• _Alıntı_:
##########

Ayrıca 2:8’de cümlenin başında gelenek olarak çevrilen Grekçe kelime, Markos 7’de kullanılmış ama töre olarak çevrilmiştir. Bakın Markos 7:7-9’da Rabbimiz Ferisililere cevap verirken insanların geleneği hakkında ne söylüyor: “Bana boşuna taparlar. Çünkü öğrettikleri, sadece insan buyruklarıdır. Siz Tanrı buyruğunu bir yana bırakmış, insan töresine uyuyorsunuz. Kendi törenizi sürdürmek için Tanrı buyruğunu bir kenara itmeyi ne de güzel beceriyorsunuz!” Töre ya da gelenek, nasıl elde edilir? Geleneğin devam etmesi için ne yapılması lazım? Kuşaktan kuşağa aktarılması lazım, öyle değil mi? Genç kuşağın yaşlı kuşaktan geleneklerin ne olduğunu öğrenerek bunları devam ettirmesi lazım, adeta bir devir teslim gerçekleşmesi lazım ki bu gelenekler devam edebilmeli. İşte Pavlus 2:6’da Koloselilere, Türkçe’ye “kabul etmek” olarak çevrilen fiille aslında çok önemli bir şey söylüyor. Çünkü bu yüklem aynı zamanda gelenekle bir şeyi iletilmesi anlamına da gelmektedir. 6.ayeti Türkçe’ye: “Bu nedenle Rab Mesih’i nasıl teslim aldınızsa O’nda öylece yaşayın” olarak çevirirsek Pavlus’u daha iyi anlamış oluruz. Yani Pavlus, Koloselilere artık Mesih’in geleneklerine göre yaşamaları gerektiğini hatırlatır. Bakın bunu Filipililere de şu şekilde söyler: “Benden öğrendiğiniz, kabul ettiğiniz, işittiğiniz, bende gördüğünüz ne varsa, onu yapın. O zaman esenlik veren Tanrı sizinle olacaktır.” Duydukları müjde artık yaşamlarının devamını şekillendiren ve hayatlarının merkezinde olması gereken bir fikir olduğunu söylüyor Pavlus. Ne Kolose, ne Frigya, ne Yahudi, ne Grek ne de Roma gelenekleri değil ama Müjde artık kuşaktan kuşağa aktardıkları gelenek olmalıydı.

##########

Veri satırları
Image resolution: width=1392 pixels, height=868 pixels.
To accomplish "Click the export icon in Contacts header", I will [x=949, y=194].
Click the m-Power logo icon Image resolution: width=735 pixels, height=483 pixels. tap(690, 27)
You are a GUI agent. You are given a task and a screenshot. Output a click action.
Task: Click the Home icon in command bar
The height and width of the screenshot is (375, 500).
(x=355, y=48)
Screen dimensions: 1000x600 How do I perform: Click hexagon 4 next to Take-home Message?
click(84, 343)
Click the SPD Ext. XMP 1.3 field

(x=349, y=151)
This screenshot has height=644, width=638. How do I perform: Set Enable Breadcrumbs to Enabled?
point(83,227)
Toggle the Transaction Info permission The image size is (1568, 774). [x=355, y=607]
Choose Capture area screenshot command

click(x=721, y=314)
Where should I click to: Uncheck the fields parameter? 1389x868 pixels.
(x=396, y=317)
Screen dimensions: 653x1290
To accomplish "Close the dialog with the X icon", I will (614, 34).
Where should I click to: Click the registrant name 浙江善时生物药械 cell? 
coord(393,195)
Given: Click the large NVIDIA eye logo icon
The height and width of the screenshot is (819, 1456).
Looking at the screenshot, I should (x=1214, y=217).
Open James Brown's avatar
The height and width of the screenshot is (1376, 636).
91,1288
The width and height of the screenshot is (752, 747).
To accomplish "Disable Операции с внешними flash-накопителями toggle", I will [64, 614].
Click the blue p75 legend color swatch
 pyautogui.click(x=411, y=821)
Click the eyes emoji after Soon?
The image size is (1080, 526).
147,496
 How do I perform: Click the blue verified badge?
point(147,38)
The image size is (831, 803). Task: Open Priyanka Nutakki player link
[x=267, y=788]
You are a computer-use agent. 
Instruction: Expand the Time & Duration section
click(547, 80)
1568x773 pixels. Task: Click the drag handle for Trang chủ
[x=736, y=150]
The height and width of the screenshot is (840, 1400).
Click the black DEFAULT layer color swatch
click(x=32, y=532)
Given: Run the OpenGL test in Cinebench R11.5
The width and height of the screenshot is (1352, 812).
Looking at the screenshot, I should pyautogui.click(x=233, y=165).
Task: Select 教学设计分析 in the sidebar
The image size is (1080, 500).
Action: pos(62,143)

##########

• _Görevler_:
1. Koloseliler ve gelenek üzerine alıntıya göre, 2:8'de "gelenek" diye çevrilen Grekçe kelime Markos 7'de hangi sözcükle çevrilmiştir?
2. Koloseliler ve gelenek üzerine alıntıyı son cümlesinden sonra devam ettirin.

• _Yanıtlar_:
1. Markos 7'de "töre" olarak çevrilmiştir.

2.
Bugün de iman edenler için artık tek bir gelenek vardır, o da müjdedir. Bu öyle bir gelenektir ki nasıl konuştuğumuzdan, nasıl giyindiğimize, paramızı nereye harcadığımızdan boş zamanlarımızda ne yaptığımıza kadar hayatımızın her alanına işleyen bir gelenektir. Bugün aramızda çok farklı kültür ve geleneklerden insanlar var, ama her ne kadar farklılıklarımız olsa da bizler artık tek bir geleneğin parçasıyız. Efesliler 4’te okuduğumuz üzere: “Çağrınızdan doğan tek bir umuda çağrıldığınız gibi, beden bir, Ruh bir, Rab bir, iman bir, vaftiz bir, her şeyden üstün, her şeyle ve her şeyde olan herkesin Tanrısı ve Babası birdir.” Ve müjde geleneğimiz hayattaki tüm geleneklerimizde, adet ve törelerimizden çok daha önemlidir. “Bu nedenle Rab Mesih’i nasıl teslim aldınızsa O’nda öylece yaşayın.” Artık insanların törelerine, geleneklerine göre değil ama Tanrımızın geleneklerine göre yaşayın.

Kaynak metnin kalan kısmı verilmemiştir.